A lot like 'When Harry Met Sally'

Ashton Kutcher is an easy target. He's pretty. He's popular. He has a hit TV series and a hot girlfriend (Demi Moore) who might be more than that, if you track the tabloid pregnancy rumors.

The Dude, Where's My Car? star's previous attempt at being taken seriously — last year's The Butterfly Effect — was met with nearly universal critical derision.

But Kutcher should silence the cynics in A Lot Like Love.

He shows unexpected depth and range as the slightly nerdy half of a star-crossed When Harry Met Sally-style duo, opposite the lovely, slightly bohemian Amanda Peet.

(And if you're going to be pilfering material from others, one of Rob Reiner's best movies is certainly a worthwhile source.)

The TV commercials for A Lot Like Love — in which Peet and Kutcher spit water at each other and shove things up their noses — make it look like a wacky, gross-out romp.
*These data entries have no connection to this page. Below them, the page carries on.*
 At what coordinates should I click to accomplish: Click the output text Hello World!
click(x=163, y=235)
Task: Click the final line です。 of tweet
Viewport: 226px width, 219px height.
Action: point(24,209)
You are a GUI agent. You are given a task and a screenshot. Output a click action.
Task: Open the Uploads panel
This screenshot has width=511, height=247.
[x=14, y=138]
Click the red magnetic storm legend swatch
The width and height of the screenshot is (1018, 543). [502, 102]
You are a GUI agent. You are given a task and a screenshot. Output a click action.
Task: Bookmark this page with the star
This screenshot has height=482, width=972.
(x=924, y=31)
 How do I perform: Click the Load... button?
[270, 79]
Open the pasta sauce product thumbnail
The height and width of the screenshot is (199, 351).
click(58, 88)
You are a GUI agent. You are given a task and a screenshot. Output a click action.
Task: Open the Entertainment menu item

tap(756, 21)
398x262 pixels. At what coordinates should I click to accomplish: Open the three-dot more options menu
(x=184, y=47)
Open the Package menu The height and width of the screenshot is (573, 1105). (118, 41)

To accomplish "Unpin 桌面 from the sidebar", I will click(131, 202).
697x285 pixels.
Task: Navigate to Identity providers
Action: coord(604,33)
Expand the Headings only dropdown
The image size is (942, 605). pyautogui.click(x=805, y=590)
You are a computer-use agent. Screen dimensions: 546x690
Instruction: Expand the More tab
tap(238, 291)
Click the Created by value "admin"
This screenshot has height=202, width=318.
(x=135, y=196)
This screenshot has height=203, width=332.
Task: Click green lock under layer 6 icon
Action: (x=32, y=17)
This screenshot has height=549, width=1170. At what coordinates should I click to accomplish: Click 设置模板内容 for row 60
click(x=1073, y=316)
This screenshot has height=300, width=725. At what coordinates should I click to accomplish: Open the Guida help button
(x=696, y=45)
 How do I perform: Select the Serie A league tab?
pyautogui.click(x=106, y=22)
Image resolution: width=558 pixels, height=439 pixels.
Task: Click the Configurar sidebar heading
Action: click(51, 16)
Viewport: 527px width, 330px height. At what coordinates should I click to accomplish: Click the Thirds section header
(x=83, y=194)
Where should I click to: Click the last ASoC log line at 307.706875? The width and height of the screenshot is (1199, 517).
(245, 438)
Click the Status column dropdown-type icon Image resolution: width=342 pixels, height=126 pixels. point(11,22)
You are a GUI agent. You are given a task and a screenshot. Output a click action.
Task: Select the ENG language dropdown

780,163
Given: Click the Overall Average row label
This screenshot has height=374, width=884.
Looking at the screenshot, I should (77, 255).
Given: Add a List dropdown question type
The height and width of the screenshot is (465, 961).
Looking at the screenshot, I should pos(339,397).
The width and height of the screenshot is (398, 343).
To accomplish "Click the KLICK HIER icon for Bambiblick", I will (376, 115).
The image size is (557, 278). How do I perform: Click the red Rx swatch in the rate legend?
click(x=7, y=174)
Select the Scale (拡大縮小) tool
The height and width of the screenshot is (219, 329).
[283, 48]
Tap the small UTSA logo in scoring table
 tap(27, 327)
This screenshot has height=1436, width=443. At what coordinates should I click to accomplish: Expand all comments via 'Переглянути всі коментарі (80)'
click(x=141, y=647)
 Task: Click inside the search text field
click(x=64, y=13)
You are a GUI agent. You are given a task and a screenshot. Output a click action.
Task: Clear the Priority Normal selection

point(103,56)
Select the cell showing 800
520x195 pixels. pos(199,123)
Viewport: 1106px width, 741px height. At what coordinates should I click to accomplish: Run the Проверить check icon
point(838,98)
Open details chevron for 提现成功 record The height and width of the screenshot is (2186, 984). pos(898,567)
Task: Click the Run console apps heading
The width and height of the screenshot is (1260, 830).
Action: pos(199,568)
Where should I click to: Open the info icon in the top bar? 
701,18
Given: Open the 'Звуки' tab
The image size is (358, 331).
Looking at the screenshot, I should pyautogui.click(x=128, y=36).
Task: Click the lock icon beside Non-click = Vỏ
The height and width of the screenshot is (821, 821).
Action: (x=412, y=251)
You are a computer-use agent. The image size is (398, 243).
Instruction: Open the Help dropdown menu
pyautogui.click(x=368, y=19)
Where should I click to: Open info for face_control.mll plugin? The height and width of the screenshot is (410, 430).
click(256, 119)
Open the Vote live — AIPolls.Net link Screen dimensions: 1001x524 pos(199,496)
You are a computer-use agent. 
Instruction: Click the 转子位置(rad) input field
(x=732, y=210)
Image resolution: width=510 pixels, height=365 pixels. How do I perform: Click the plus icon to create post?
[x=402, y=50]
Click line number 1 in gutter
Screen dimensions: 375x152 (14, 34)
While the two do have a goofy playfulness, their relationship is surprisingly warm and sweet.

Kutcher has a stillness about him we've never seen before, considering he's made his name with a jittery brand of comedy, and he effectively uses the softness of his brown eyes to express vulnerability. Even his voice sounds different — it's deeper, more low-key.

Peet, meanwhile, steps easily into the leading-lady role after years of supporting parts in movies such as The Whole Nine Yards and Something's Gotta Give, and has an effortlessly sexy energy.

Their characters, Oliver and Emily, repeatedly meet each other over a seven-year period and form an easy, comfortable friendship that morphs into an amorphous romance. They're always in other cities and involved with other people but, of course, they're destined to be together, although on paper they seem totally wrong for each other. When they first meet in the mid-'90s, he's fresh out of college and concerned about getting ''his ducks in a row'' — job, car, house, wife. She's fresh out of a rock band and seemingly aimless.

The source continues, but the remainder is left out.